🎄 Let's code and celebrate this holiday season with Advent of Haystack

Multilingual Generative Question Answering with Haystack and Cohere

Build a RAG pipeline for multilingual hotel reviews using Cohere models and Haystack

In today’s interconnected world, language should never be a barrier to accessing information. This is especially crucial in the context of travel, where travelers often rely on reviews to make informed decisions about their accommodations (I know I do). But what if you’re an English-speaking traveler trying to make sense of reviews written in multiple languages and simply want to know, “Is this place too noisy to sleep?”

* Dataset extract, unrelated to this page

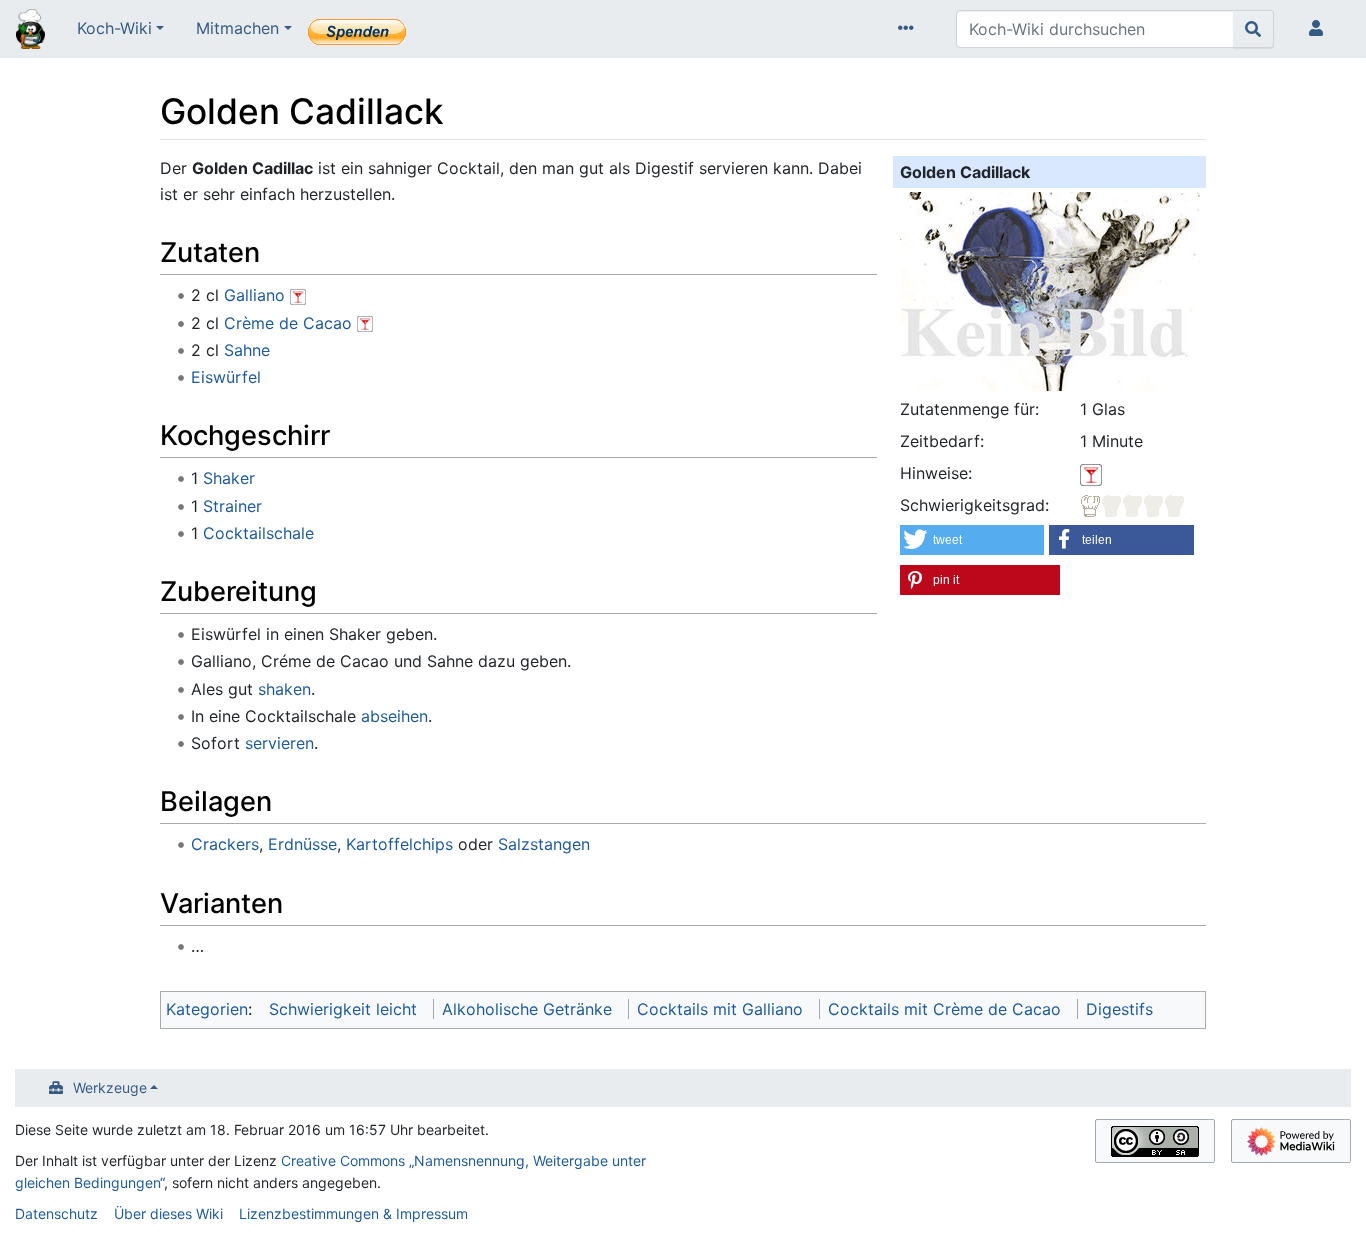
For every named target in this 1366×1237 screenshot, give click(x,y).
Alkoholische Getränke (527, 1009)
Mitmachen (237, 28)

In this blog post, we’ll delve into the details of multilingual retrieval and multilingual generation, and demonstrate how to build a Retrieval Augmented Generation (RAG) pipeline to generate answers from multilingual hotel reviews using Cohere models and Haystack.

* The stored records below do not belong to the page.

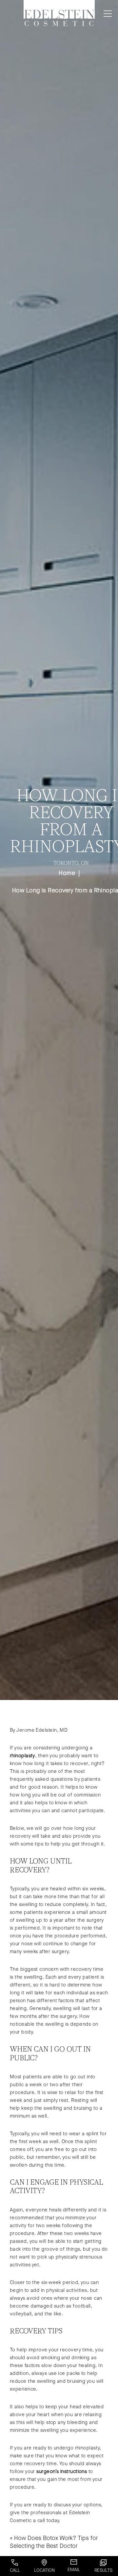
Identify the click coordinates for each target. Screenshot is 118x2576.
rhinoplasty (22, 1755)
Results (103, 2570)
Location (44, 2570)
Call (15, 2570)
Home (67, 873)
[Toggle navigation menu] (106, 13)
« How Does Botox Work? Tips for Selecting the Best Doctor (54, 2542)
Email (74, 2570)
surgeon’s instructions (61, 2471)
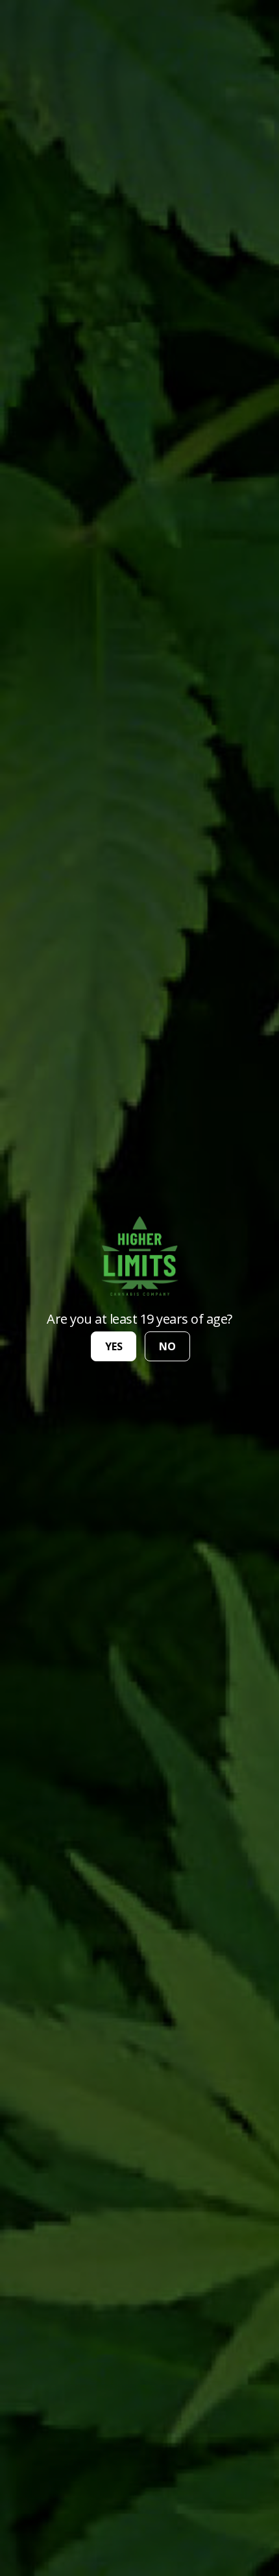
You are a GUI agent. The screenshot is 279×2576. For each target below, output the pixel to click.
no (167, 1346)
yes (114, 1346)
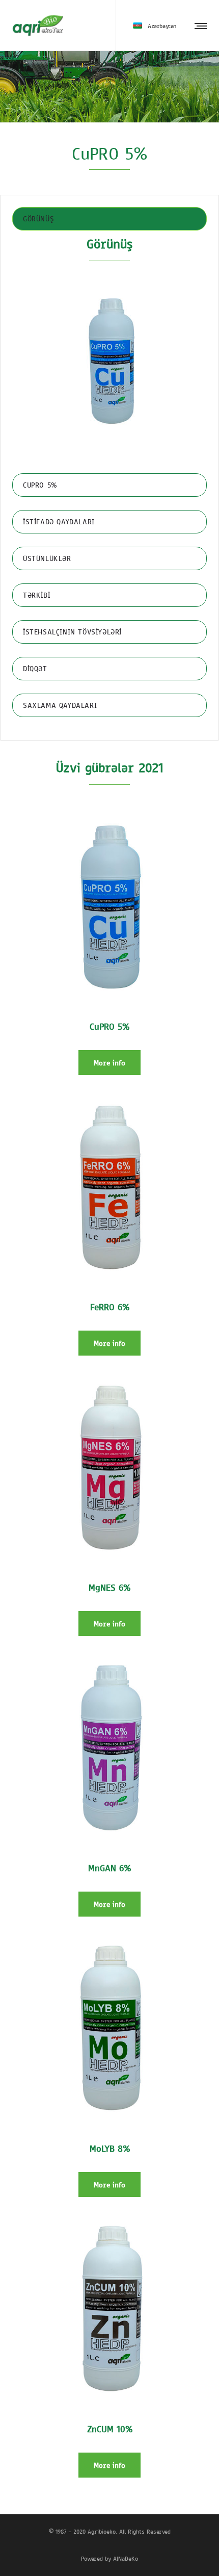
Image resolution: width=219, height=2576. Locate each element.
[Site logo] (38, 25)
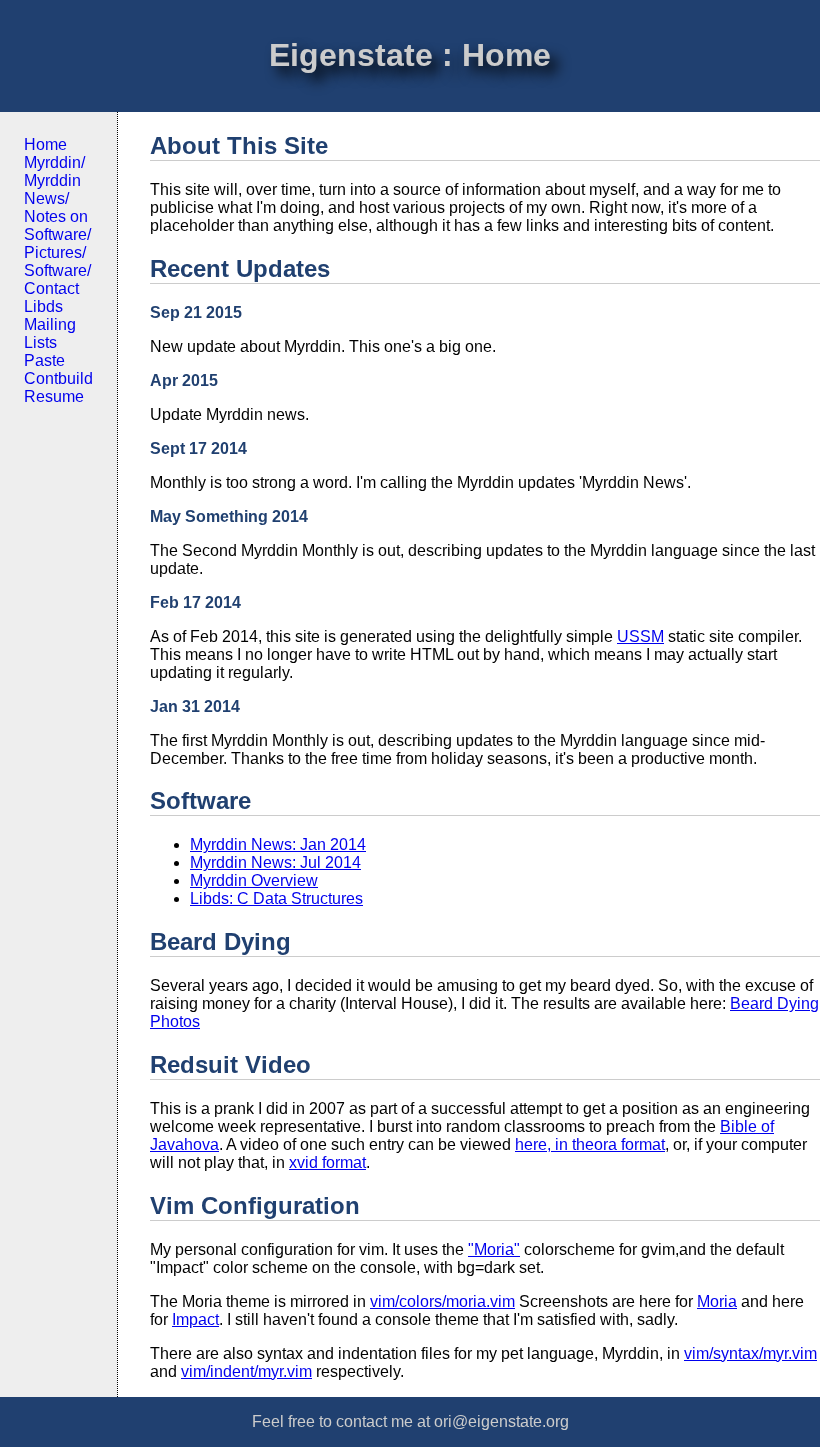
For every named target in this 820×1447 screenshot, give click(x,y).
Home (45, 144)
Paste (44, 360)
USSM (640, 636)
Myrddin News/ (52, 189)
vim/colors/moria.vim (442, 1301)
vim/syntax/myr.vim (750, 1353)
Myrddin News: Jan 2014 (278, 844)
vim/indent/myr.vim (246, 1371)
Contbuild (58, 378)
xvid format (327, 1162)
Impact (195, 1319)
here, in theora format (590, 1144)
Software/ (57, 270)
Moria (717, 1301)
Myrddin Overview (254, 880)
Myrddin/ (54, 162)
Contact (51, 288)
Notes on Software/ (57, 225)
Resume (54, 396)
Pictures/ (55, 252)
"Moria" (494, 1249)
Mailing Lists (50, 333)
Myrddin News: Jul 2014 (275, 862)
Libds (43, 306)
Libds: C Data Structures (276, 898)
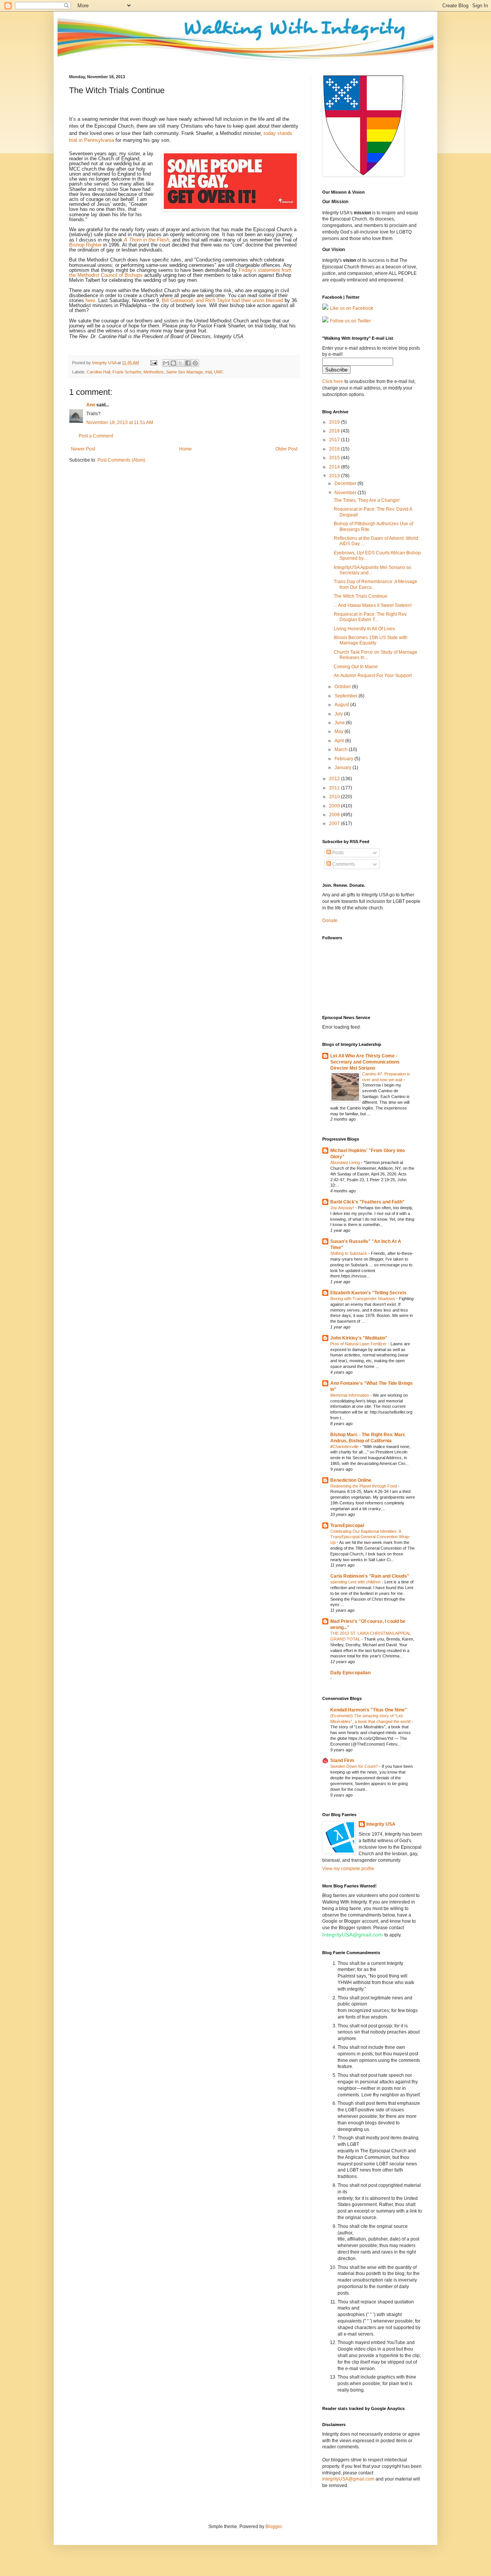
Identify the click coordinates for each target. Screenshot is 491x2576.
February (344, 758)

This article is accompanied by a Colab notebook.

Multilingual Embeddings

Typically, embedding models are trained to create word embeddings based on their semantic similarity. This means that the embeddings for “King” and “Queen” should be closer in the vector space compared to “King” and “Bread.” However, most of these embedding models are designed for a single language and cannot capture semantic similarities between words in different languages.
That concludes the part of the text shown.